GKS Katowice – Wigry Suwałki LIVE! W Katowicach liczą na zwycięstwo, choć przyjeżdża kat GieKSy
Aspirującemu do walki o awans o Ekstraklasę GKS-owi Katowice przyjdzie się zmierzyć z Wigrami z Suwałk. W stolicy Górnego Śląska nikt nie myśli o innym scenariuszu tego pojedynku, jak zwycięstwo drużyny Piotra Piekarczyka, choć Wigry wiedzą jak sprawić niespodziankę. Udowodnili to w poprzednim spotkaniu rozegranym na Bukowej wygrywając w 7. kolejce poprzedniego sezonu 1:0.
fot. Łukasz Łabędzki
Mecz GKS – Wigry to konfrontacja ósmej z dziewiątą drużyną zakończonych w czerwcu rozgrywek 1. ligi. Miejsce w lidze, pokazuje, że dzisiejsze spotkanie może być wyrównanym widowiskiem, choć jak spojrzymy na potencjał, historię i możliwości jednej jak i drugiej drużyny to o wynik powinni być spokojni...w Katowicach.
W klubie z ulicy Bukowej wszyscy jednogłośnie zapowiedzieli, że GKS ma awansować do ekstraklasy w tym, bądź przy najgorszym obrocie spraw w przyszłym roku. GieKSa wyraźnie staje na nogi. Miasto Katowice wykupem kolejnych akcji podwyższyła swój kapitał w spółce klubu, który ma się stać wielosekcyjny, w którego skład będzie wchodzić: piłka nożna, siatkówka, zapasy czy szachy.
Pion sportowy klubu też postawił na wzmocnienia, lecz miały one charakter jakościowy niż ilościowy. Latem do zespołu dołączyli: bramkarz Mateusz Kuchta – wypożyczony z Górnika Zabrze, obrońca Wojciech Jurek, skrzydłowy Maciej Bębenek, pomocnicy: Wojciech Trochim i Filip Burkhardt oraz napastnik Daniel Ciechański, wypożyczony z Piasta Gliwice. Najpoważniejszym wzmocnieniem wydaje się być ściągnięcie z Górnika Łęczna Burkhardta, który w starciu Pucharu Polski z Rozwojem strzelił już swoją premierową bramkę dla Katowiczan.
Po drugiej stronie Polski doszli do podobnych wniosków.
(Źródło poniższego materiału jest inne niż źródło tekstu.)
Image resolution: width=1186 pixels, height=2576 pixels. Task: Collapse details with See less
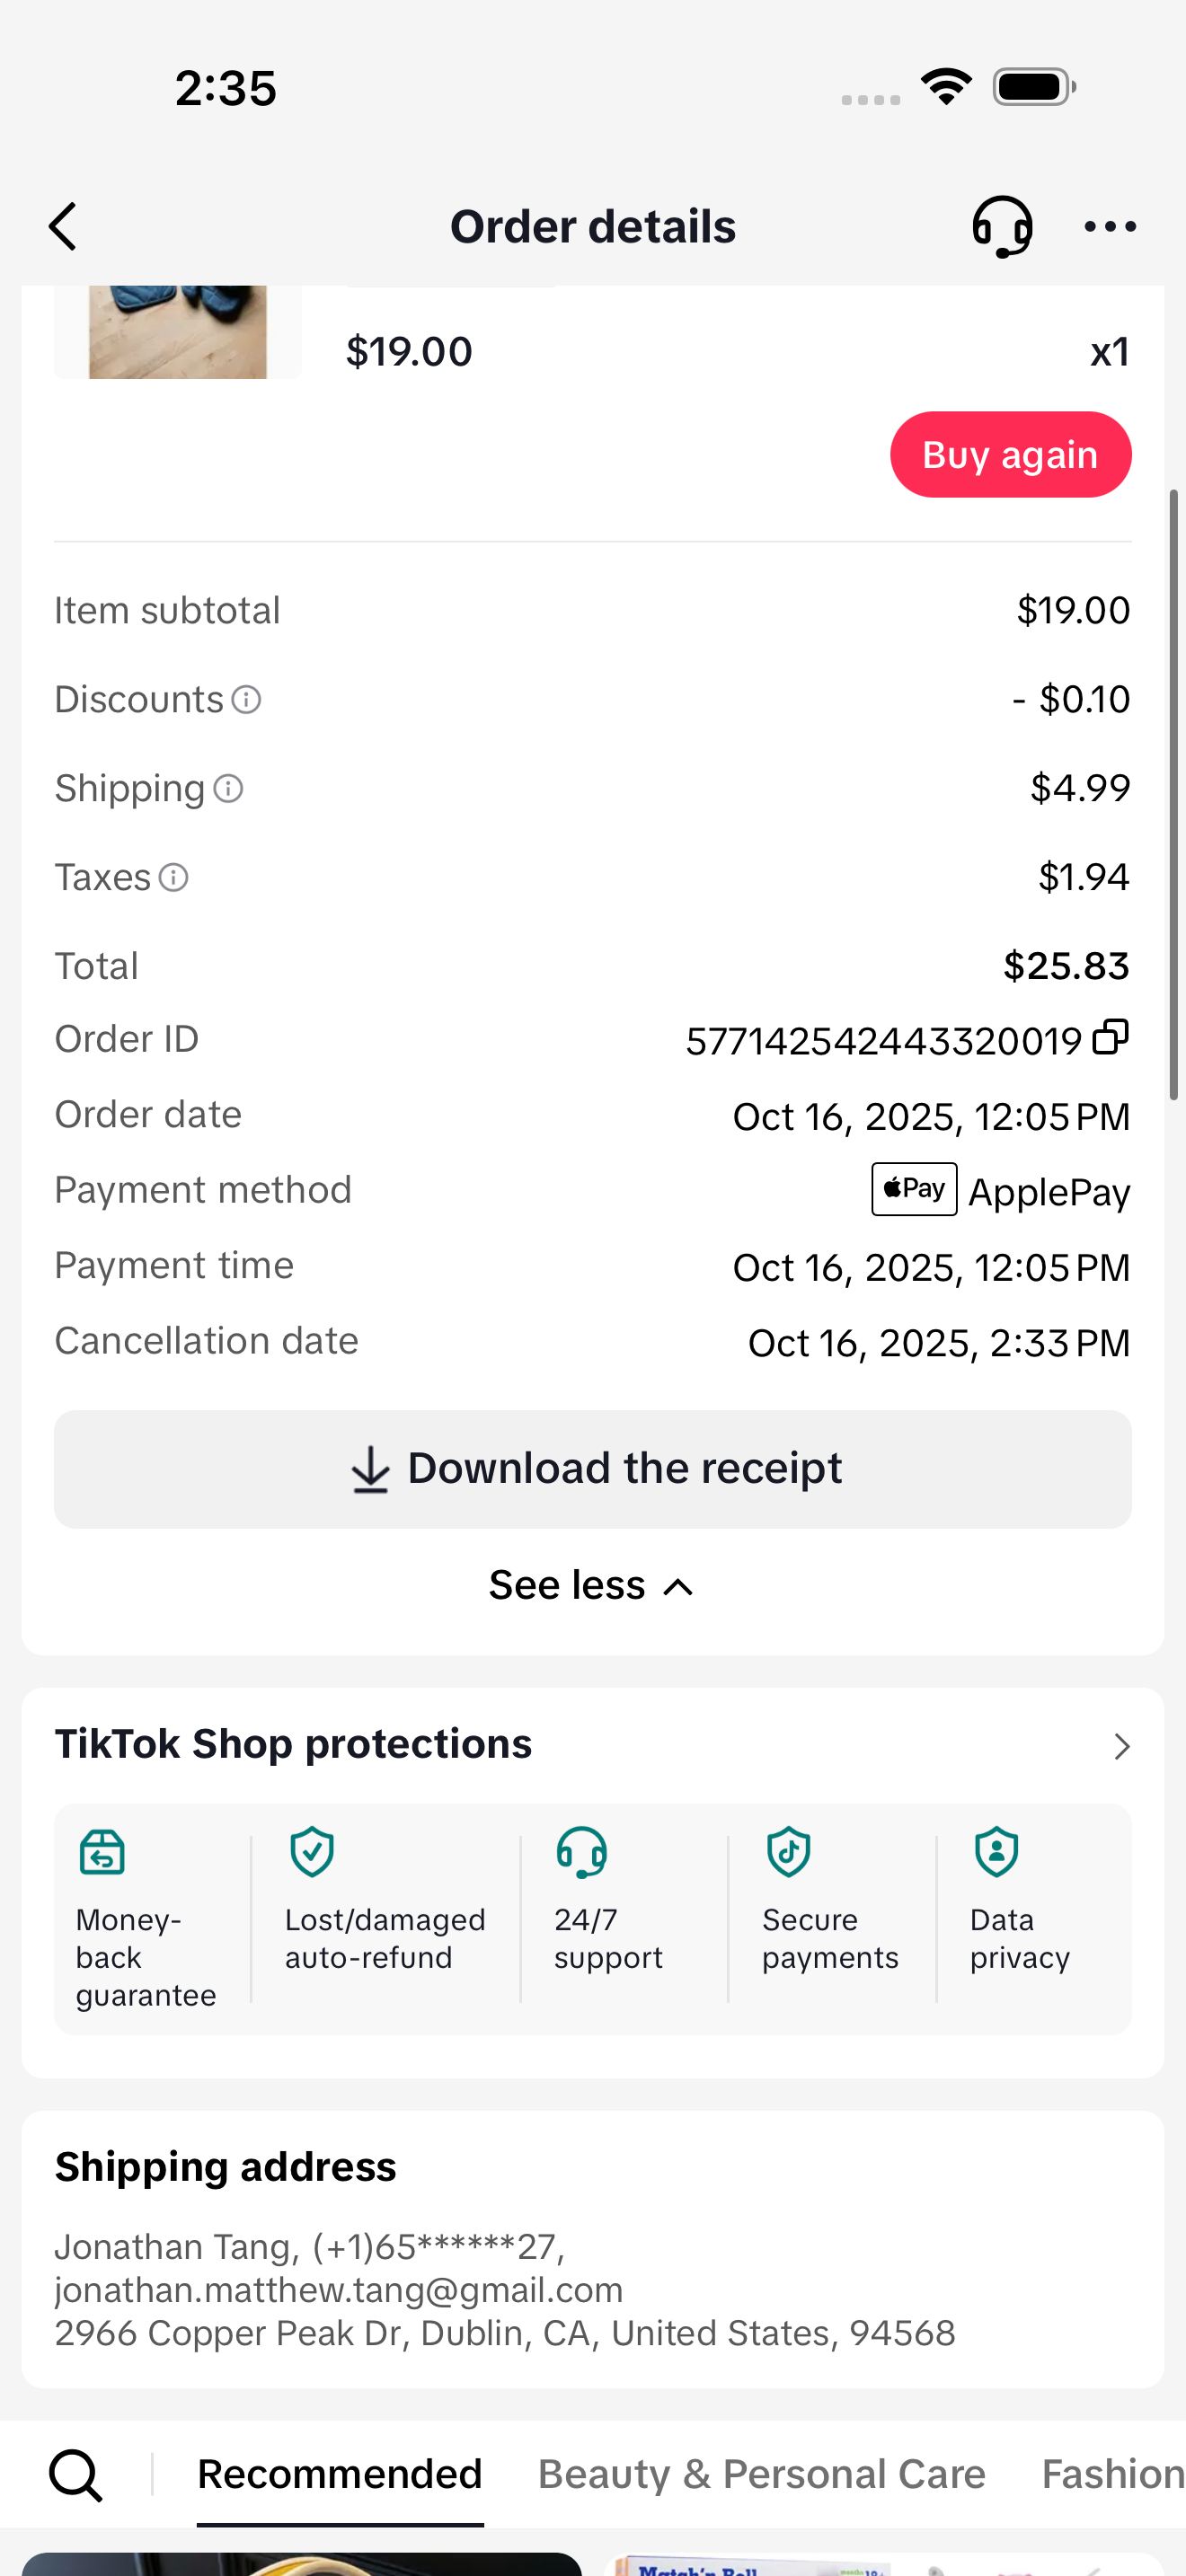click(x=592, y=1585)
Wigry latem zatrudniło trzech nowych graczy: Kamil Rozmus przyszedł z Wisły Płock, tą samą drogą podążył napastnik Piotr Ruszkul, natomiast z Legii ściągnięto młodego pomocnika Bartłomieja Kalinkowskiego. Z kolei z klubu zostało wydelegowanych pięciu zawodników, z których trener Kaczmarek usług nie chciał już korzystać.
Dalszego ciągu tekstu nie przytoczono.